_Collected data entries_
══════════

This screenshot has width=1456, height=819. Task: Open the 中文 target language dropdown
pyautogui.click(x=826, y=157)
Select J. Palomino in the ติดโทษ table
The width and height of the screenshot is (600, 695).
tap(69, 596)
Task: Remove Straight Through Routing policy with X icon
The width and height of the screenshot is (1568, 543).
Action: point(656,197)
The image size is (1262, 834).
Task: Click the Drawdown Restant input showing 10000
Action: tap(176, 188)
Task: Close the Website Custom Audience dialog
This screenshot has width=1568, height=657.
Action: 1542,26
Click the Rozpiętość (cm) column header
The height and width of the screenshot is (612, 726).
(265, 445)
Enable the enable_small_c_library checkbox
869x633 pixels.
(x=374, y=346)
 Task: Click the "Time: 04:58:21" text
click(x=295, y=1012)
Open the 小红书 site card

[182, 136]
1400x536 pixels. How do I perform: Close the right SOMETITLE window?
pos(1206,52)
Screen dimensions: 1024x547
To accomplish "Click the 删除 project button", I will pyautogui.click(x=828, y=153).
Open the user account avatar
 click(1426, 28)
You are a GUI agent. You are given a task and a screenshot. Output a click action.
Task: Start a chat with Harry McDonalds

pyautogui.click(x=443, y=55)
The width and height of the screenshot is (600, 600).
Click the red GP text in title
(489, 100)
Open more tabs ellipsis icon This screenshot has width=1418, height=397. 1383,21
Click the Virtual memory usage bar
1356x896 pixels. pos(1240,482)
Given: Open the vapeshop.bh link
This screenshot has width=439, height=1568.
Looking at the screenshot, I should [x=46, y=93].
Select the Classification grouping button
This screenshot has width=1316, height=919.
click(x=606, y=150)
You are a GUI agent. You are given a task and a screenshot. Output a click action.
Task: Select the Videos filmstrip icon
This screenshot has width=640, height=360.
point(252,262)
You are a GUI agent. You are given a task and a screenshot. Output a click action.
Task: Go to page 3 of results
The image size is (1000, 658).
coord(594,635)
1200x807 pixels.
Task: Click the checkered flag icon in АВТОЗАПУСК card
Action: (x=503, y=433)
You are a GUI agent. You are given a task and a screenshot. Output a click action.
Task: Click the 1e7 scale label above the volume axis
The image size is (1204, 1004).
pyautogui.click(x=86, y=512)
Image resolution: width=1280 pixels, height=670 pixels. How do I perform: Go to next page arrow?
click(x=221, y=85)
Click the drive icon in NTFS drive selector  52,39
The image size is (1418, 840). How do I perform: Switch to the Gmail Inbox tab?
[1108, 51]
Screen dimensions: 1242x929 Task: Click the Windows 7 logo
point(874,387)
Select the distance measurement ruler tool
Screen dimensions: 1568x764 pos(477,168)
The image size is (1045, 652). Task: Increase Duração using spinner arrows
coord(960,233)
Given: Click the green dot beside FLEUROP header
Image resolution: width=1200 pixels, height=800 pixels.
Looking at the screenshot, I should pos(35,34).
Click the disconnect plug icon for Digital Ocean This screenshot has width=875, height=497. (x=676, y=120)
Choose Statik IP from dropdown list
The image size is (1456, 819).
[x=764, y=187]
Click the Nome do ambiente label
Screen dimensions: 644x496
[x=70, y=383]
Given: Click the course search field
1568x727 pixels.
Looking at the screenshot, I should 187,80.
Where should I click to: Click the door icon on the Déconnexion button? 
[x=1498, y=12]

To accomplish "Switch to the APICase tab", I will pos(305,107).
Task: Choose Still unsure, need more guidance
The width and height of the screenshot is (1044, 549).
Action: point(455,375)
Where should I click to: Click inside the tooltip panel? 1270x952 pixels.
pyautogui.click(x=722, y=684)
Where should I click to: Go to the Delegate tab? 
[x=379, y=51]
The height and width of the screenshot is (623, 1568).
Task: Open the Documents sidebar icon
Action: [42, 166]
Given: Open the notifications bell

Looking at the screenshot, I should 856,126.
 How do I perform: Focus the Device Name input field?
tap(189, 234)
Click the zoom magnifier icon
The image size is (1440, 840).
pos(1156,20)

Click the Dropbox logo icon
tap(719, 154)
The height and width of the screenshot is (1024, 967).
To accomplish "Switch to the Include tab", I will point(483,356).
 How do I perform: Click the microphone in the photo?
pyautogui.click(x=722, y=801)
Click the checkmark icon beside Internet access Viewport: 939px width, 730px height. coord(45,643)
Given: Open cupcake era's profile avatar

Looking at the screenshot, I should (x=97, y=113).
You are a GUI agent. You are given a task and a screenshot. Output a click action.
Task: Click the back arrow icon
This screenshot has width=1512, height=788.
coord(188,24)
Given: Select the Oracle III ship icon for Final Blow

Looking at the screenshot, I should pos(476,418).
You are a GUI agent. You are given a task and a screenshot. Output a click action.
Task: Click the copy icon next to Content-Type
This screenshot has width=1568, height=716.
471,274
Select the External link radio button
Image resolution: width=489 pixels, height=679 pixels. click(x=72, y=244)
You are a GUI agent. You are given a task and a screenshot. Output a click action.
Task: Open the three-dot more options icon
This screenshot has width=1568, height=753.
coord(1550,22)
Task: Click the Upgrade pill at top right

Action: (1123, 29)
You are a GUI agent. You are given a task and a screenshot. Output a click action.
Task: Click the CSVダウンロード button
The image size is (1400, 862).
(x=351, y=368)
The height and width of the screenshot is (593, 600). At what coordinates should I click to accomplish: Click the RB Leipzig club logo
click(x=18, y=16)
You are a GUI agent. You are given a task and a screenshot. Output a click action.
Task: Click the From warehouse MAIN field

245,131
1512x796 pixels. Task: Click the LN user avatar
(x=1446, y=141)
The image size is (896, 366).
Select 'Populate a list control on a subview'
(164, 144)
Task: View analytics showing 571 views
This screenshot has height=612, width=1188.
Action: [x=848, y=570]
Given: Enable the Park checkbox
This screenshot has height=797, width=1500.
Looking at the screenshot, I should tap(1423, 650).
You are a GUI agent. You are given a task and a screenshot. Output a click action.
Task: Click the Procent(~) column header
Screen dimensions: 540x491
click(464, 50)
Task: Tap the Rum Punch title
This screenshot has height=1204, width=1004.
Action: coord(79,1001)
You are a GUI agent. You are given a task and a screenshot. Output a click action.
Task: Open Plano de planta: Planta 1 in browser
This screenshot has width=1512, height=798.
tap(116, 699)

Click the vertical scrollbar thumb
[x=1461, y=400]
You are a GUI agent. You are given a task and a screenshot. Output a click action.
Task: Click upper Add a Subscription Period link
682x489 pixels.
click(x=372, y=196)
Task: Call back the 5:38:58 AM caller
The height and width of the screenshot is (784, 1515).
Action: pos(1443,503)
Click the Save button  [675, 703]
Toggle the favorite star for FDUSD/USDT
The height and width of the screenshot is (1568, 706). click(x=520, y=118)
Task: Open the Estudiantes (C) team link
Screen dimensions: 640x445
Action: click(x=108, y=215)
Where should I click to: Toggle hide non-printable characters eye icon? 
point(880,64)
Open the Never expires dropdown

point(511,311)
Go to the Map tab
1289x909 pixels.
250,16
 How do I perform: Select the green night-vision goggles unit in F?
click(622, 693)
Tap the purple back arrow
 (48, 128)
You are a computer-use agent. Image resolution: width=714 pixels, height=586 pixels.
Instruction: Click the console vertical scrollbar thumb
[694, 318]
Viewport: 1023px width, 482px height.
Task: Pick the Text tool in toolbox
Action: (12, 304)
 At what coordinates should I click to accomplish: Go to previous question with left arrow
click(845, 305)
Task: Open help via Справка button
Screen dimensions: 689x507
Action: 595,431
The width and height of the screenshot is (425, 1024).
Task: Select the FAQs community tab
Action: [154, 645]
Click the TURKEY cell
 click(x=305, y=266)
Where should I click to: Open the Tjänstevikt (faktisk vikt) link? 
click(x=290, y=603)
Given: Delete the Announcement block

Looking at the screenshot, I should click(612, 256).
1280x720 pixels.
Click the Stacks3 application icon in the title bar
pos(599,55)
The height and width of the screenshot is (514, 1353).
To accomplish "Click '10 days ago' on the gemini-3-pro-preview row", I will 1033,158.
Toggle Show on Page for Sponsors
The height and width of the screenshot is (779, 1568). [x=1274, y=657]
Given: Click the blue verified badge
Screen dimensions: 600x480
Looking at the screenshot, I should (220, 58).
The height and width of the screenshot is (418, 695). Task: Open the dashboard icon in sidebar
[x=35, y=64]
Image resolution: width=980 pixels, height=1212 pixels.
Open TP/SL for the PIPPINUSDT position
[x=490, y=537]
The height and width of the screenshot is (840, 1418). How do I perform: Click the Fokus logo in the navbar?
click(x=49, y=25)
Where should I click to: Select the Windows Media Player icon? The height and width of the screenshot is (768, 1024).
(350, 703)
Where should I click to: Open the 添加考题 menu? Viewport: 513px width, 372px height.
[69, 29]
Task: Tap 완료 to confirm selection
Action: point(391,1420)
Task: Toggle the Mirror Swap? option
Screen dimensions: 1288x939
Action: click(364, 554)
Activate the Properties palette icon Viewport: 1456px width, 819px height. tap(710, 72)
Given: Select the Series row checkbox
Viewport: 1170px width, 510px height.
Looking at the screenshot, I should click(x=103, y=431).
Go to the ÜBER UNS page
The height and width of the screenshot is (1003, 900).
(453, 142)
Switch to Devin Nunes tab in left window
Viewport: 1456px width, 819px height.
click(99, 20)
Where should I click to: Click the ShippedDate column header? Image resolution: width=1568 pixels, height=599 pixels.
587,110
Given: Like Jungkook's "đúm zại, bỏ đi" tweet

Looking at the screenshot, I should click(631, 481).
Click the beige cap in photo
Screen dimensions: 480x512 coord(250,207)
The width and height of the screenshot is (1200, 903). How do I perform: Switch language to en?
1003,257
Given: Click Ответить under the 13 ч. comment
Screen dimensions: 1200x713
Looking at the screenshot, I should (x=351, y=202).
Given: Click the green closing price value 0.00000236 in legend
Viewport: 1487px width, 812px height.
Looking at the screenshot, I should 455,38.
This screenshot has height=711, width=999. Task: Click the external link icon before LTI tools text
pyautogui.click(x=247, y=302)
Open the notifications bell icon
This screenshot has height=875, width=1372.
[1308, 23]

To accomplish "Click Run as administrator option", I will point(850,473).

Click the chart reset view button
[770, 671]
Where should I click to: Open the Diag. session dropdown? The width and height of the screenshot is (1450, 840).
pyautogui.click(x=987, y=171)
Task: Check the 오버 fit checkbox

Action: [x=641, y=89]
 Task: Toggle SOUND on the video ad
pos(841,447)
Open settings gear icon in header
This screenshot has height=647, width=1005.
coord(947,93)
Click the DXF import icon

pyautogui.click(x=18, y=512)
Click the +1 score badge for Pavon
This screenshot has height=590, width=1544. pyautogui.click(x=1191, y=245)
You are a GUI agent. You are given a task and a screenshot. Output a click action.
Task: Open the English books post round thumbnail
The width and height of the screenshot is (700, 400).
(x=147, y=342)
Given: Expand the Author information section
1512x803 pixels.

══════════

_The exercise_
Copy out the lines above word for word, from the line with "Toggle Show on Page for Sponsors" to the line with "Screen dimensions: 480x512 coord(250,207)", including both of those lines.

_Task solution_
Toggle Show on Page for Sponsors
The height and width of the screenshot is (779, 1568). [x=1274, y=657]
Given: Click the blue verified badge
Screen dimensions: 600x480
Looking at the screenshot, I should (220, 58).
The height and width of the screenshot is (418, 695). Task: Open the dashboard icon in sidebar
[x=35, y=64]
Image resolution: width=980 pixels, height=1212 pixels.
Open TP/SL for the PIPPINUSDT position
[x=490, y=537]
The height and width of the screenshot is (840, 1418). How do I perform: Click the Fokus logo in the navbar?
click(x=49, y=25)
Where should I click to: Select the Windows Media Player icon? The height and width of the screenshot is (768, 1024).
(350, 703)
Where should I click to: Open the 添加考题 menu? Viewport: 513px width, 372px height.
[69, 29]
Task: Tap 완료 to confirm selection
Action: point(391,1420)
Task: Toggle the Mirror Swap? option
Screen dimensions: 1288x939
Action: click(364, 554)
Activate the Properties palette icon Viewport: 1456px width, 819px height. tap(710, 72)
Given: Select the Series row checkbox
Viewport: 1170px width, 510px height.
Looking at the screenshot, I should click(x=103, y=431).
Go to the ÜBER UNS page
The height and width of the screenshot is (1003, 900).
(453, 142)
Switch to Devin Nunes tab in left window
Viewport: 1456px width, 819px height.
click(99, 20)
Where should I click to: Click the ShippedDate column header? Image resolution: width=1568 pixels, height=599 pixels.
587,110
Given: Like Jungkook's "đúm zại, bỏ đi" tweet

Looking at the screenshot, I should click(631, 481).
Click the beige cap in photo
Screen dimensions: 480x512 coord(250,207)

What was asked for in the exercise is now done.